One of Saxberg’s former graduate students, Howard Smith, now dean of the College of Business and Economics at Boise State University, says he feels indebted to lessons he learned from Saxberg. Smith has stayed in touch with Saxberg since 1976, when he graduated from the UW Business School with a doctorate.

“Bud’s a true gentleman and scholar, and as chair of my dissertation committee, he helped correct me and guide me through,” Smith said. “He has an encouraging, positive attitude and truly has a gifted way of mentoring students.”

His reputation among administrators and deans at various universities is also strong, says Smith, adding that it’s “astounding just how many people he knows in the academic world.”

Former UW President William Gerberding says it was Saxberg’s equitable demeanor that helped ease potential tensions between UW faculty and administrators in the early ‘80s when Saxberg served as chair of the Faculty Senate.

During that time, says Gerberding, the UW went through several years of budget cuts due to the deep recession in the country and state.
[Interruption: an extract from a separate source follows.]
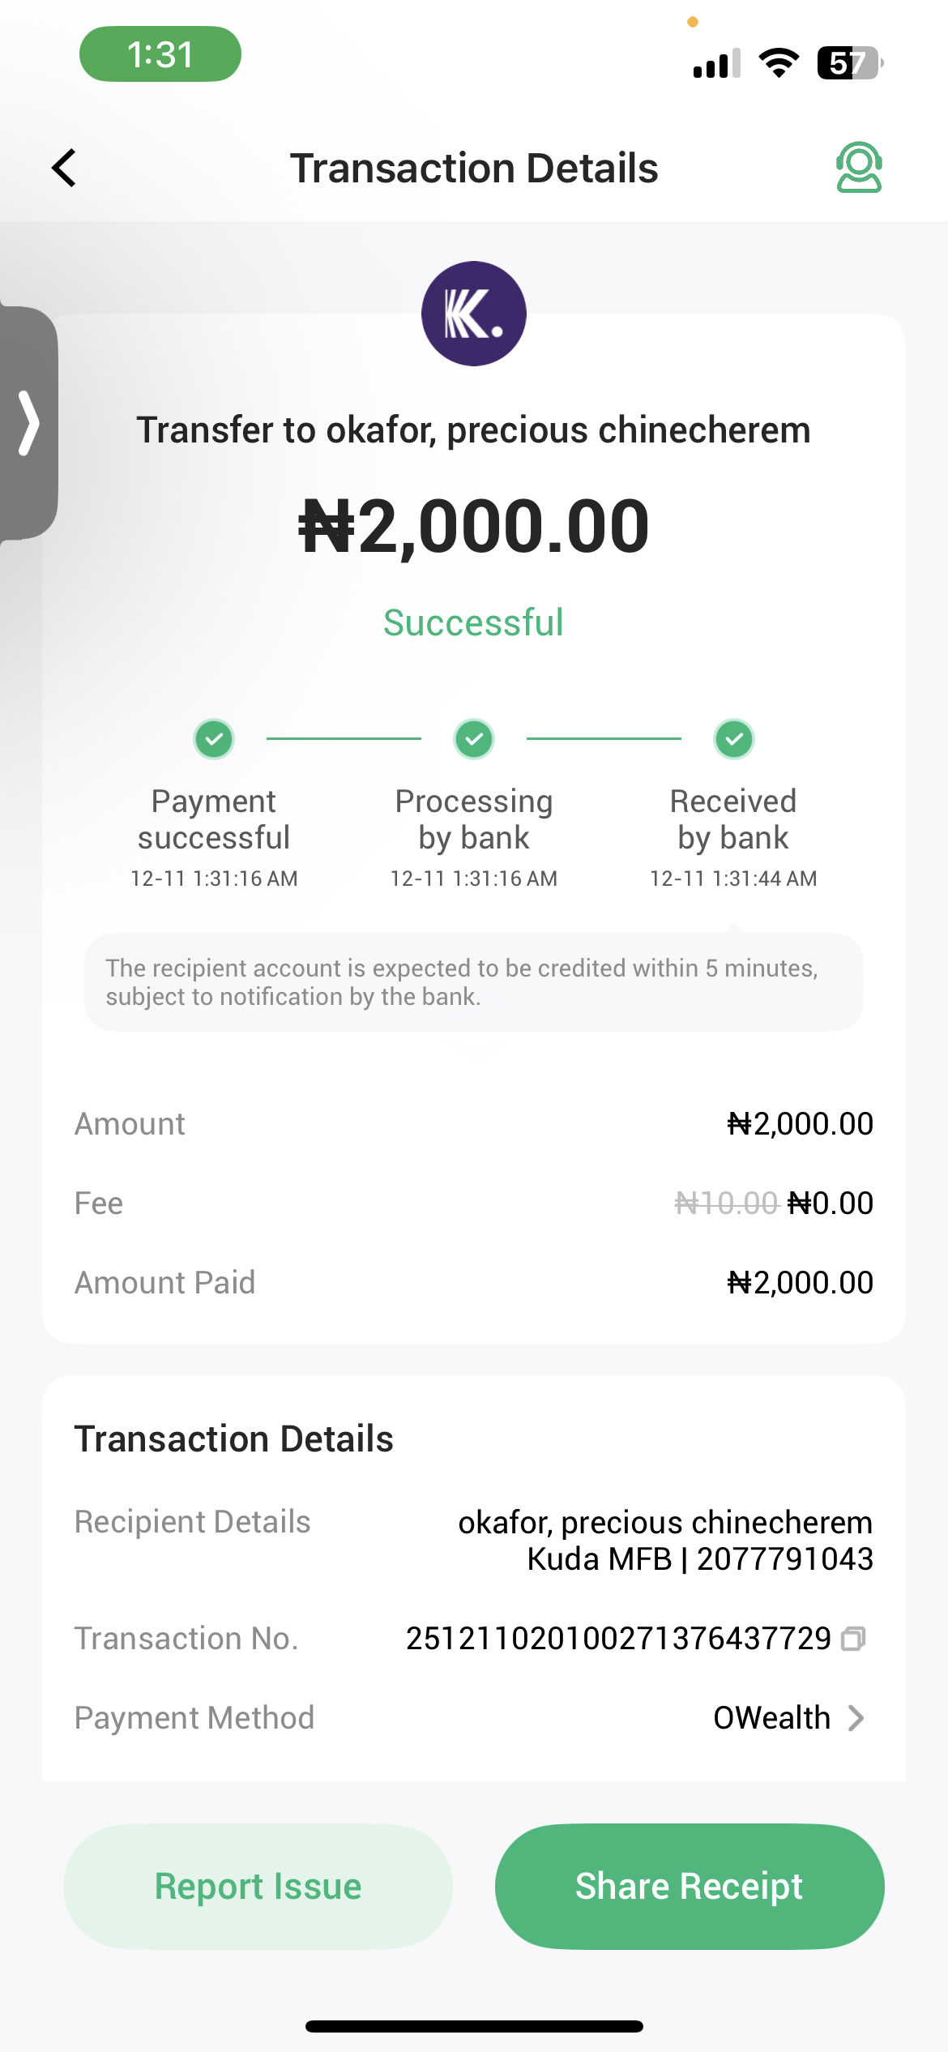Open OWealth payment method chevron
The height and width of the screenshot is (2052, 948).
pyautogui.click(x=856, y=1718)
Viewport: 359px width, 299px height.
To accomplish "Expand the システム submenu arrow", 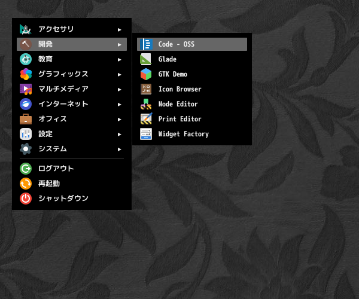I will (x=119, y=149).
Gerberding was himself a relative newcomer, having been appointed president in 1979, and recalls that the potential for harsh conflict between an administration obliged to make deep budget cuts and the faculty was considerable and the role of the Faculty Senate was therefore crucial.

“Bud was from beginning to end a statesman with a humane and tolerant view of our problems,” Gerberding says.

“He was a deeply sensitive and constructive man and as a somewhat new UW President I was extremely grateful for his kind presence and broad view.

The administration and the faculty worked together, not as adversaries but as colleagues who respected each other and needed to deal with wrenching problems. Bud was perfect for this unwelcome role.”

While his roles at the UW have continued to expand and evolve over the past five decades, his genuine interest in students has not.

Kaler Body, a 2006 graduate who is a financial risk analyst at Seattle’s Fund of Hedge Funds, says Saxberg’s success as an educator goes way beyond his teaching skills.

“He has the ability to motivate students to think about the situations of an individual, or groups of individuals, might face from a number of different perspectives and to question every assumption,” Body says.

“He has a friendly personality and casual demeanor yet always remained committed to ensuring that I challenged myself in order gain an invaluable experience.”

In addition to teaching undergraduate courses in strategic management and business policy during fall and winter quarters, throughout the year he’s a member of the Certificate for International Studies in Business faculty, acting as adviser to the German track students who are interested in Germany and the German language.

Other duties tend to accumulate, he says, and he’s now assumed the role of faculty director for International Exchange Alliances of the Business School, and actively supports the work of the school’s Center for Innovation and Entrepreneurship.

“I’ve learned over the years that you need to learn to love teaching and creating your own approach so your students feel rapport with you and a willingness to learn.”